Democratic education, with effort - SmartBrief

All Articles Education Democratic education, with effort

Democratic education, with effort

5 min read

Education

I recently traveled to Boulder, Colo., and lived on the campus of the University of Colorado for the annual International Democratic Education Conference. Since returning, teachers have been asking me, “What’s democratic education?” To me, this is almost like asking, “What’s love?” These are big concepts!

Have you ever considered whether your students should have a democratic education? Is your classroom democratic? Should it be? Let’s give this some consideration. For starters, democratic education is not easy. Democracy is essentially the effort to give everyone a voice. In democracy, whenever you make a decision, everyone deserves a chance to weigh in with his or her opinion. This can get really inefficient, really frustrating, and really messy!

Now consider this: Teaching is easier if you just set up a million rules, have “zero tolerance” for the big issues, shift the focus from freedom to accountability, and download a required, standardized curriculum. In this non-democratic set-up, the information kids “need” to learn may already be set in stone before the year even starts, regardless of their inclinations, talents and sensibilities. Even teachers have relatively little say in non-democratic education, since the district, state and nation often control the content to be taught and they monitor it with rigid testing requirements. The only way to “succeed” is to comply.

So what does democratic education mean in your class? It’s a great conversation that feels compelling, even though it is not something you might want to test kids on. It is a field trip to the gardens where students can create poems or drawings that are completely immeasurable. It’s a student proposal for a club or “alternative” project that no teacher or administrator ever thought to offer. It’s committees where proms and events are hatched and developed. Maybe it’s a student skipping class and walking over to a shady spot on the grass to dream … because they just need that right now — and you trust them to know what they need!

Democratic education is emails or letters the history-class students sent to the students of a school in Africa.
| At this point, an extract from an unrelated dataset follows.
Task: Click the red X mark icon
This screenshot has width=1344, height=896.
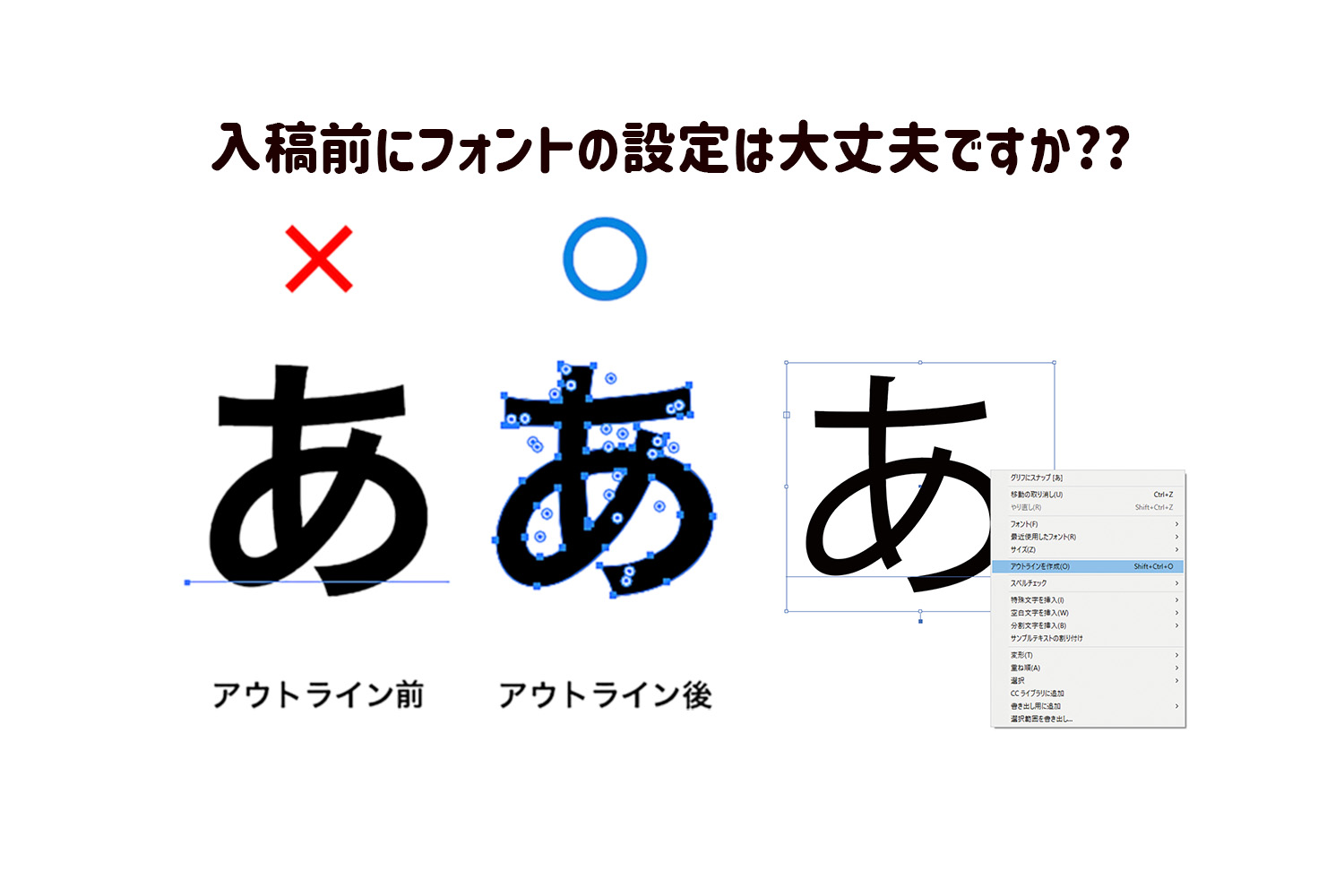Action: click(319, 259)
It’s micro-loan proposals that your economics students selected as being worthy enough to fund. It is beyond the things we do or the facts we learn. It is the life meaning behind all those things and facts.

Most teachers aspire to democratic education as we aspire to other big values like love. We know we cannot achieve this in everything we do, and we know there are practicalities that need tending to. About all we can do is continually look for small pockets of opportunity where students can exercise their voices. If we are to become more democratic teachers, we must spend our days grazing for these pockets. We never know where we will find them, and this is part of the beauty, part of the love.
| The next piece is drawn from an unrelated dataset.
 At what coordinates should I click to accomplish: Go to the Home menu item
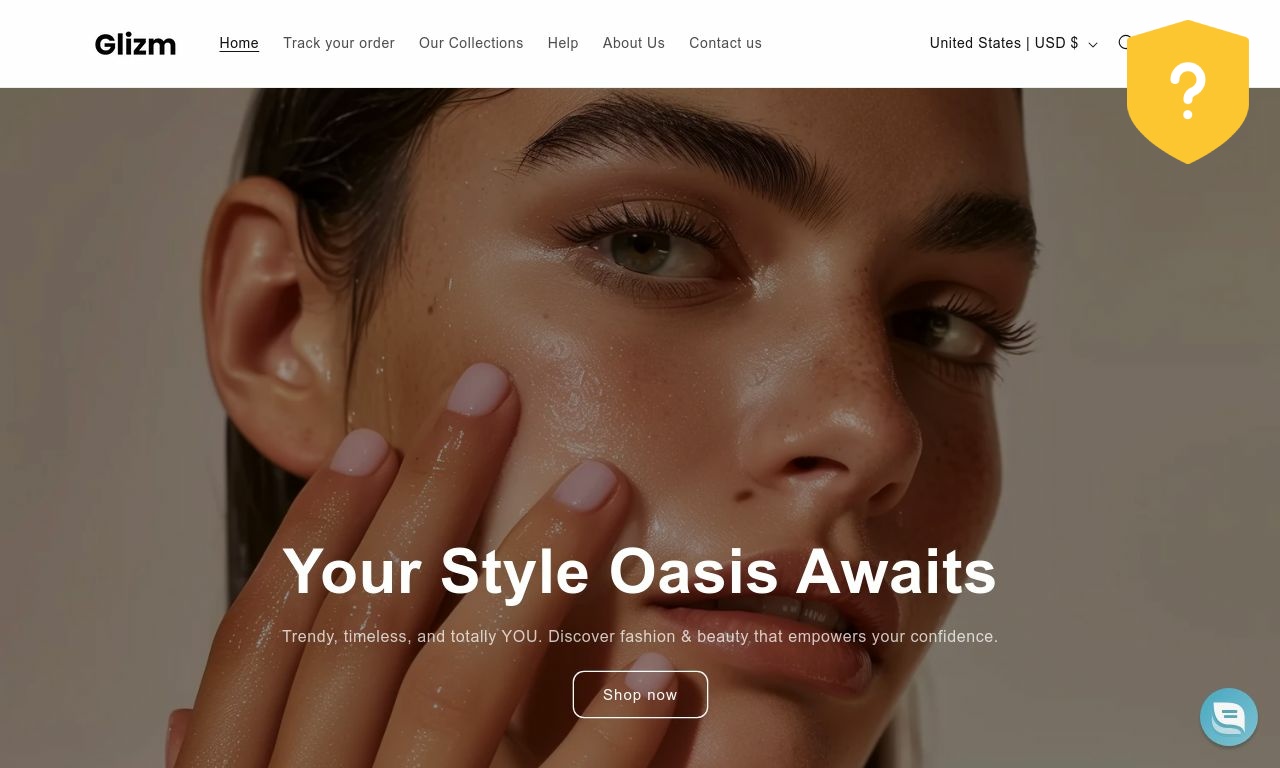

Of course, most of us have some required curriculum. We have exams and grades and grade levels. I receive many letters from teachers across the country who feel pressured and constrained about much of this — trapped even. I can only hope they will not spend their entire careers in regret.

There are a fair number of free schools in the United States — a whole movement of them. In free schools, students merely show up and have no requirements whatsoever, and are trusted to seek out learning simply based upon our belief that this is the most natural thing in the world to do. In a free school, we give our students a full voice and unlimited choices even if they merely show up and exert no effort. I can see advantages to this to some students — the highly creative, the transitioning, the disenfranchised, those who simply need some time. Can we learn anything from this? Can we find “open spaces” for our students as the year marches on?

Imagine a scale where one end is free, democratic schooling and the other end is compulsory, autocratic education. Where would your class and your school lie on this scale? Is that where you want it?

       1                 2                 3                 4                 5                 6                 7

No rules or requirements                             Strict teaching to the test

Free, democratic schooling                         Compulsory, rigid education

All healthy humans cherish freedom. Here is a comment one of my students made on the nationwide High School Survey of Student Engagement. What I find fascinating about this quote is the phrase “with effort.” Democracy is hard work. I leave it to you to determine the extent to which this student is describing democratic education.

“What I like about this school is the freedom to do things. You can basically create any club or sport that you want to even if it has never been made at the school. With effort you can do anything.” — anonymous student, HSSE survey

What do you think? At the end of this new school year, what will students cherish about your class?

Stuart Grauer is a teacher, founding head of The Grauer School in Encinitas, Calif., and founder of the Small Schools Coalition. He accredits and consults for schools worldwide. He accredits and consults for schools worldwide. His book, “Real Teachers,” seeks to inspire teachers to rejuvenation, liberation and joy.